Isabel Castanheira organizou o seu escrito folhetinesco como “viagem pedagógica” à presença de Rafael Bordalo nas Caldas da Rainha, e também das Caldas na sua obra gráfica — com ele dentro, como quase sempre fez —, desde a inauguração do caminho de ferro em 1887, em que ele aparece a lançar foguetes ao lado dos notáveis locais numa folha de Os pontos nos is (p. 27), até ao projecto de uma hilariante “estátua equestre ao conselheiro Pim[entel]”, administrador do hospital termal (p. 251). Entra na sede da Associação Comercial e Industrial que Rafael ajudou a fundar e presidiu em 1902, para nos mostrar o quadro de Taraio que retrata o artista rodeado das suas figuras cerâmicas, vai ao belo parque da cidade ver o busto dele feito por Teixeira Lopes em 1927, passa pela antiga sede do município e pela antiga fábrica Pano Americano para apontar os medalhões com a efígie dele, visita o hotel Madrid onde ele pernoitava antes de construir residência própria, passa pela Rua Nova, que cedeu o nome a Rafael Bordalo Pinheiro (onde há placa toponómica idêntica à do largo com o seu nome em Lisboa), e desce ao “cemitério velho” para testemunhar as sepulturas de vários familiares do artista, uma irmã e três sobrinhos.

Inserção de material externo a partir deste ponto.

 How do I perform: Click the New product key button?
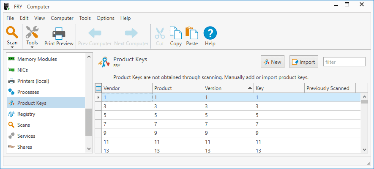point(273,62)
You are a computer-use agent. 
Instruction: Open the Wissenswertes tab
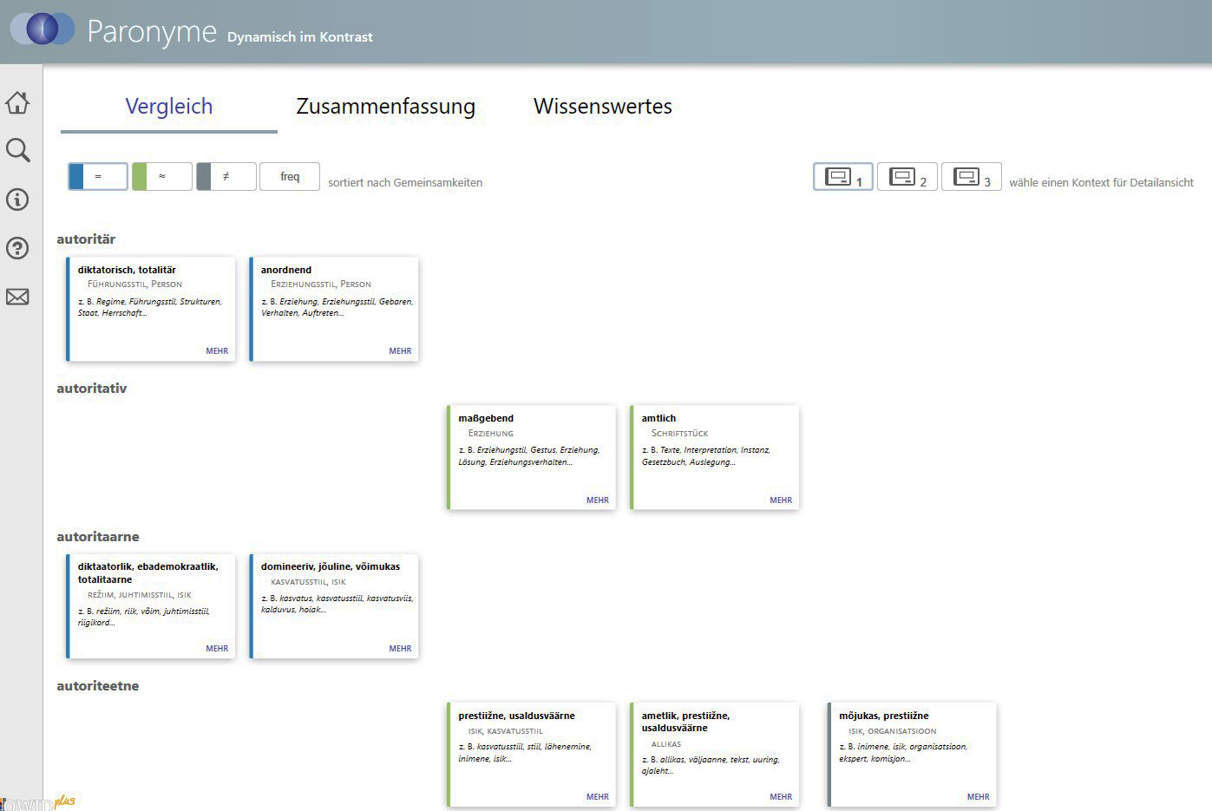pyautogui.click(x=602, y=107)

Mas no seu passeio pela cidade a cicerone esclarecida também vai apontando nas fachadas dos edifícios os azulejos produzidos na fábrica bordaliana (inclusive as do bairro operário), o algeroz com andorinhas numa praça, os azulejos na estação ferroviária, a pia baptismal da igreja de Nossa Senhora do Pópulo que Rafael transpôs para cerâmica, os azulejos de gafanhoto no fontanário do parque de merendas, ou no coreto, a monumental Paixão de Cristo no Museu José Malhoa, ou os azulejos pé de galo na escola primária, recriados pelo mestre para o pavilhão português para a exposição universal de Paris, em 1889.

Também não esquece — nem podia esquecer — quão determinante foi Ramalho Ortigão para propagandear o trabalho da Fábrica de Faianças das Caldas da Rainha, curiosamente com um artigo inicialmente publicado no Rio de Janeiro, ou o parque das cerâmicas e loja apensa às oficinas fabris e à residência do artista. Um depósito das loiças seria aberto na Avenida da Liberdade, em Lisboa, tendo sido visitado pela família real e comentado pelo jornalista Eduardo Coelho, fundador do Diário de Notícias.

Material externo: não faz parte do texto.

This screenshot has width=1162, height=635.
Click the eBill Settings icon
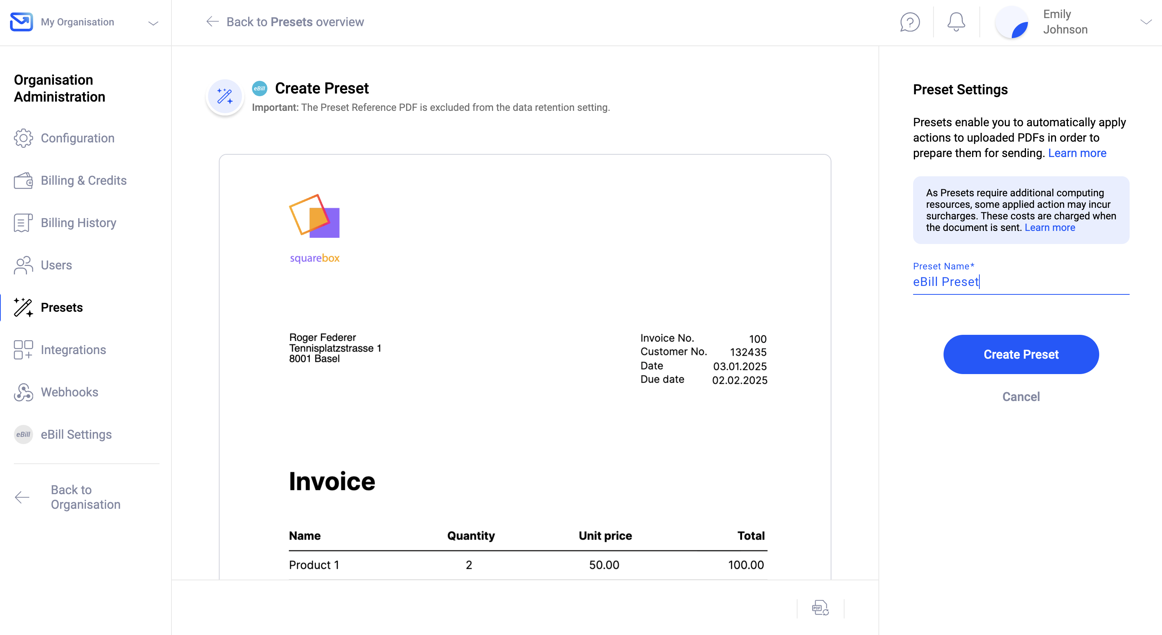pos(23,434)
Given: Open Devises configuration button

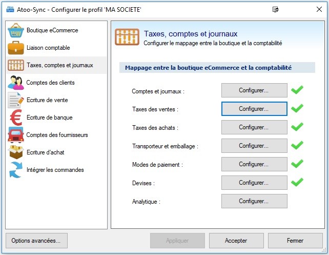Looking at the screenshot, I should (254, 183).
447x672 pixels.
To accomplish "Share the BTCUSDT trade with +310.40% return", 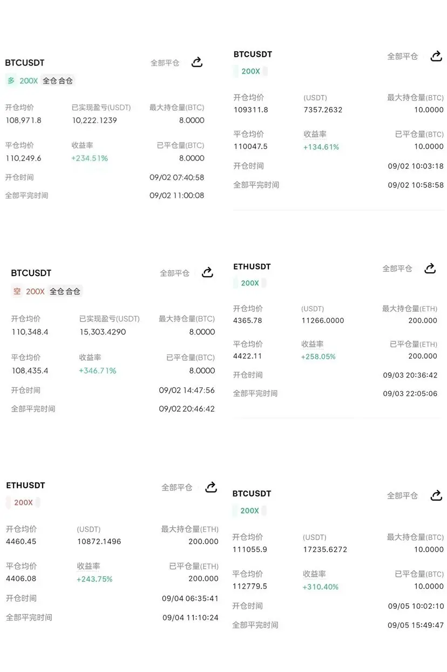I will pos(436,495).
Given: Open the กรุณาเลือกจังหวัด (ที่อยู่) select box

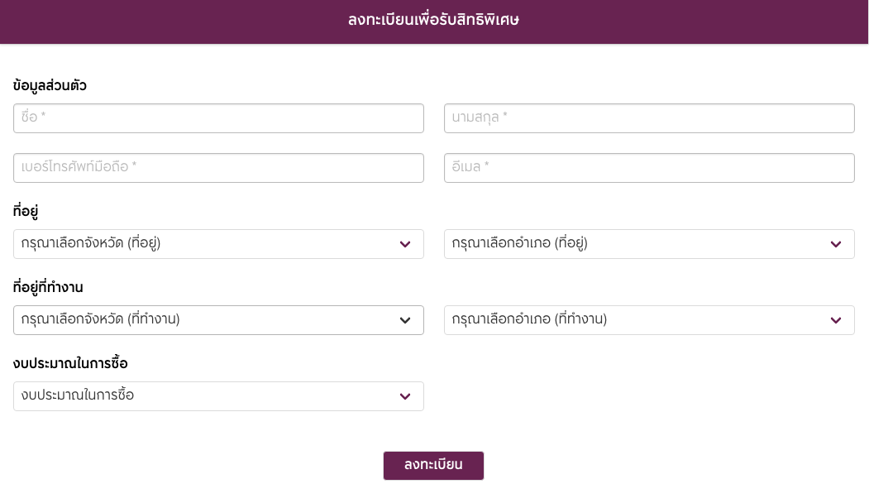Looking at the screenshot, I should [218, 244].
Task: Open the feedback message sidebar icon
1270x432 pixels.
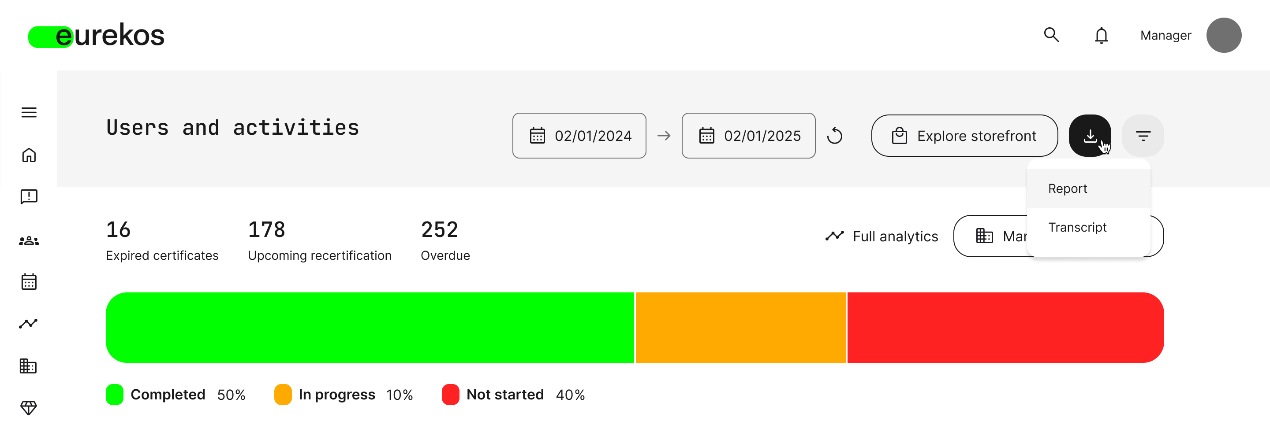Action: click(29, 197)
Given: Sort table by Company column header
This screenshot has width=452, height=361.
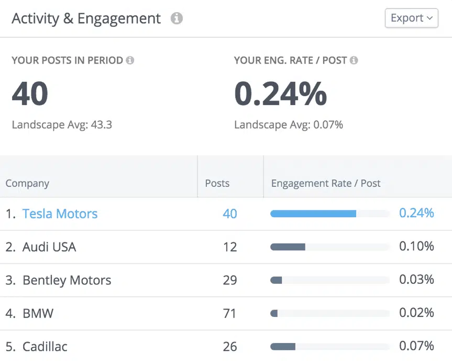Looking at the screenshot, I should (27, 183).
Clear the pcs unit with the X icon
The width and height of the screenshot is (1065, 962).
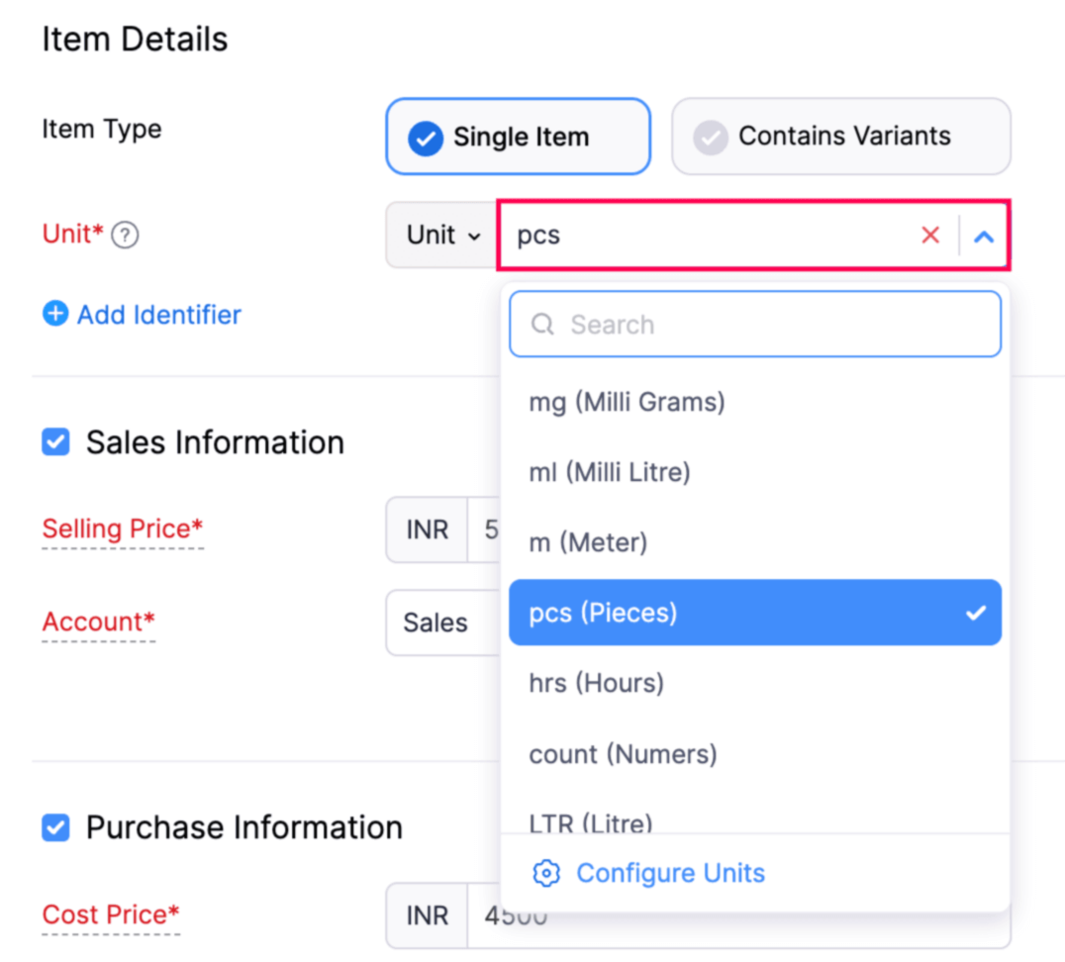[x=929, y=235]
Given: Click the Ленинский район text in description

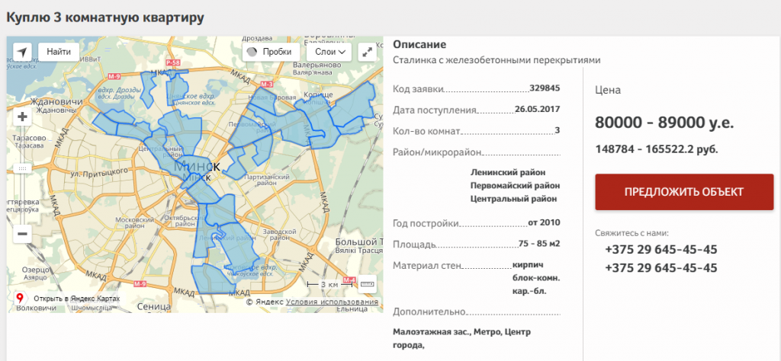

O empreendimento industrial nas Caldas da Rainha não foi um mar de rosas económico (longe disso), mas sobressai claramente na obra de Bordalo Pinheiro pela filiação ao movimento estético de William Morris e pelo seu empenho na formação técnica do operariado (em linha, de resto, com o que sua irmã Maria Augusta fez com as bordadeiras de bilros). Ele não quis apenas transpor para o barro a galeria de figuras humanas e animais que animavam a sua obra litográfica, ou divertir-se construindo jarras monumentais que “desafiavam a gravidade”. Algo mais teria de estar em jogo numa actividade que o ocupou durante duas décadas e até à morte, como demonstra a sua precoce cumplicidade com o rei-consorte D. Fernando II, “o rei-artista”, aliás um dos principais subscritores para a construção da fábrica caldense.

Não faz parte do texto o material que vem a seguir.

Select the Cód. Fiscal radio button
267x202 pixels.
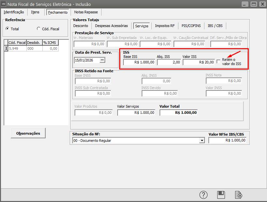click(39, 29)
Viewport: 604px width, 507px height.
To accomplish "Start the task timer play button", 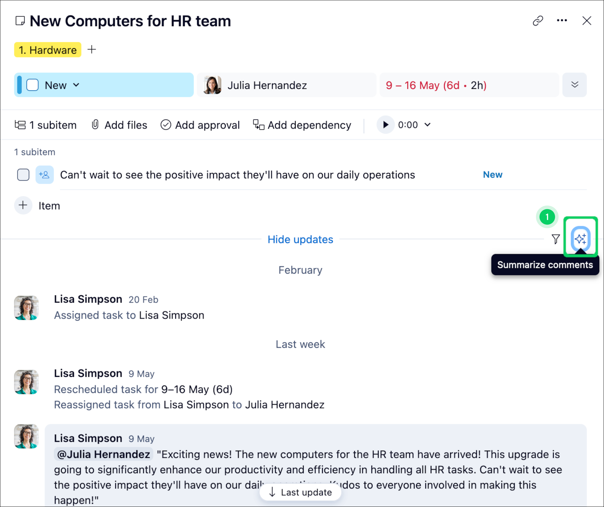I will pyautogui.click(x=385, y=125).
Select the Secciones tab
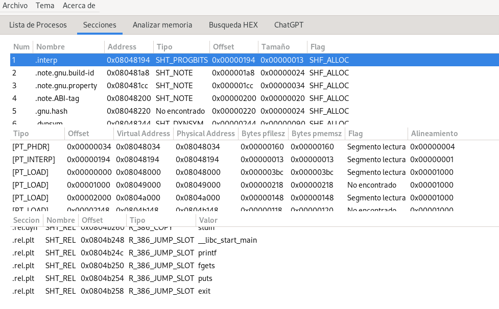This screenshot has height=309, width=499. (x=100, y=24)
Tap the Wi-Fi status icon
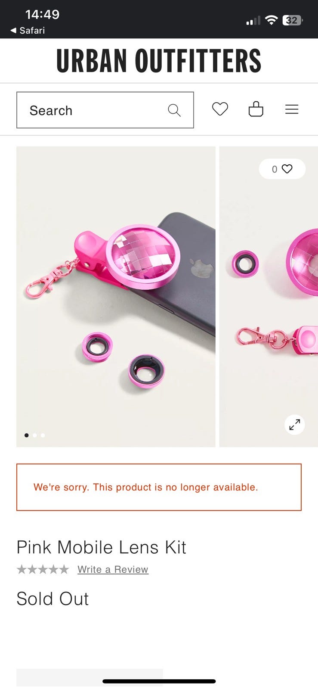This screenshot has width=318, height=690. point(271,20)
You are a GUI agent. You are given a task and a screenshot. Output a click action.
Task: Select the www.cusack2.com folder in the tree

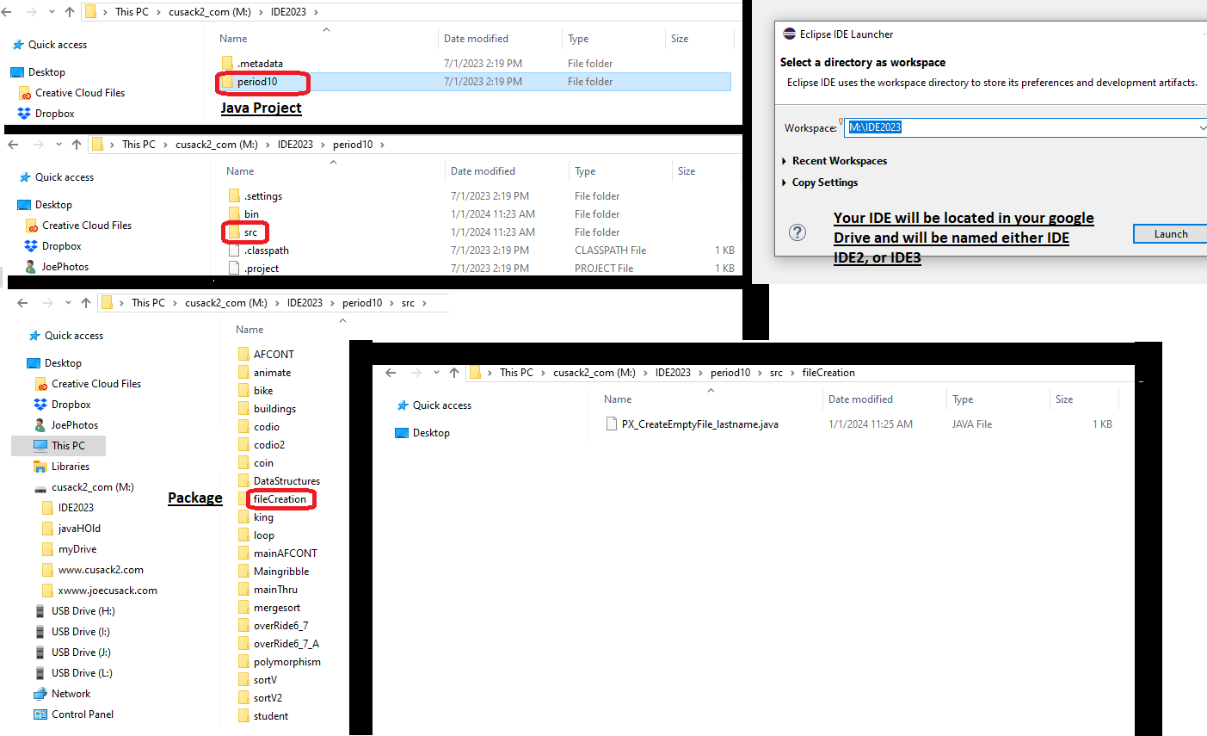101,570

Bordalo, que a si próprio se retratou nas mais diversas circunstâncias nos “palcos de papel” a que se refere Cotrim, só modelou em barro um único auto-retrato, e em miniatura (aparece sentado numa asa de uma jarra de 40 cm de altura, criada para homenagear o seu médico Feijão, e que este livro inesperadamente não refere). Mas deixou-nos sem dúvida um catálogo de pequenas obras de arte decorativa que encantam ainda hoje, e conservam entre nós artefactos desse artista invulgar, amigo certo dos animais e implacável crítico dos humanos.